A descendant of Richard Wagner, Adolf Hitler’s favorite composer, promised to hand over the correspondence of her late father to the Bavarian State Archives.

Katharina Wagner, a great-granddaughter of the composer and director of the annual Bayreuth Festival of his works, told the Tagesspiegel newspaper in Berlin that she plans to give Wolfgang Wagner’s letters to the archive in the near future in an effort to provide greater transparency about her family’s past.

Of particular interest to historians is the connection of the Wagner family to high-ranking Nazis.

Wolfgang Wagner, who died in 2010, headed the Bayreuth opera festival from 1951 to 2008 with his brother, Wieland. Their mother, Winifred, was known to be a friend and admirer of Hitler who encouraged her children in the same direction.

In her interview with the Tagesspiegel, Wagner noted that Richard Wagner’s ”vile anti-Semitism and the way the festival has dealt with the Nazi past are still controversial issues” that demand attention.

Asked if correspondence from her grandmother Winifried might be released as well, she said it could be done only if all the heirs agree.

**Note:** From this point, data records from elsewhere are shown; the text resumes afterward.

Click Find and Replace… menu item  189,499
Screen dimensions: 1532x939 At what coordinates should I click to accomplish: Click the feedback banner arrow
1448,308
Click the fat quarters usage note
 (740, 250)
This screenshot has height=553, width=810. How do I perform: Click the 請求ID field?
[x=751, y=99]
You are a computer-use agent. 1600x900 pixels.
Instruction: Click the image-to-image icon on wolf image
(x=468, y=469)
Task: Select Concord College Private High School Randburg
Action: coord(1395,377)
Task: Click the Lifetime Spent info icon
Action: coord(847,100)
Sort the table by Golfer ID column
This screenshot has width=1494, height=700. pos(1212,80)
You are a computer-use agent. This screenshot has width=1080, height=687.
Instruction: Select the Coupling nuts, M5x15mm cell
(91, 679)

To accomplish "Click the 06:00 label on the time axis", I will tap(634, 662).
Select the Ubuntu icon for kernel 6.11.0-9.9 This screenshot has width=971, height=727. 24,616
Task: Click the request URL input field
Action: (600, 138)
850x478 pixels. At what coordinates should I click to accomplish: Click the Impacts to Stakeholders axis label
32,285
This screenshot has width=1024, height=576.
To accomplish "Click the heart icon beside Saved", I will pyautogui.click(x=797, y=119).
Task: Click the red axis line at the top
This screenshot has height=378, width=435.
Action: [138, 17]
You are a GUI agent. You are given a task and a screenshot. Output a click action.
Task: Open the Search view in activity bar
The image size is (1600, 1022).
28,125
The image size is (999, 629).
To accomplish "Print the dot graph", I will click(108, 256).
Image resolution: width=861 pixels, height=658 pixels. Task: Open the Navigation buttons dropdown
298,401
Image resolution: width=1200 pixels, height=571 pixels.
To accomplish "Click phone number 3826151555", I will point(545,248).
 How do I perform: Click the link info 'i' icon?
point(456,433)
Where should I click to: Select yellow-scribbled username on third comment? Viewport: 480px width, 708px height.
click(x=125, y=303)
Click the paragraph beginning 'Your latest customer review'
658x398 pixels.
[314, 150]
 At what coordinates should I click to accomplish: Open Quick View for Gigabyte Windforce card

“If only one of them says no, then it doesn’t matter how angry I may be — there’s no use,” Wagner said, adding, ” It would make sense for everything to be in one place.”

She told the Tagesspiegel that she rarely discussed the past with her father, but he had said he was glad Germany had lost the war and “that he was badly wounded as a young man, so he could return from the front and survive.”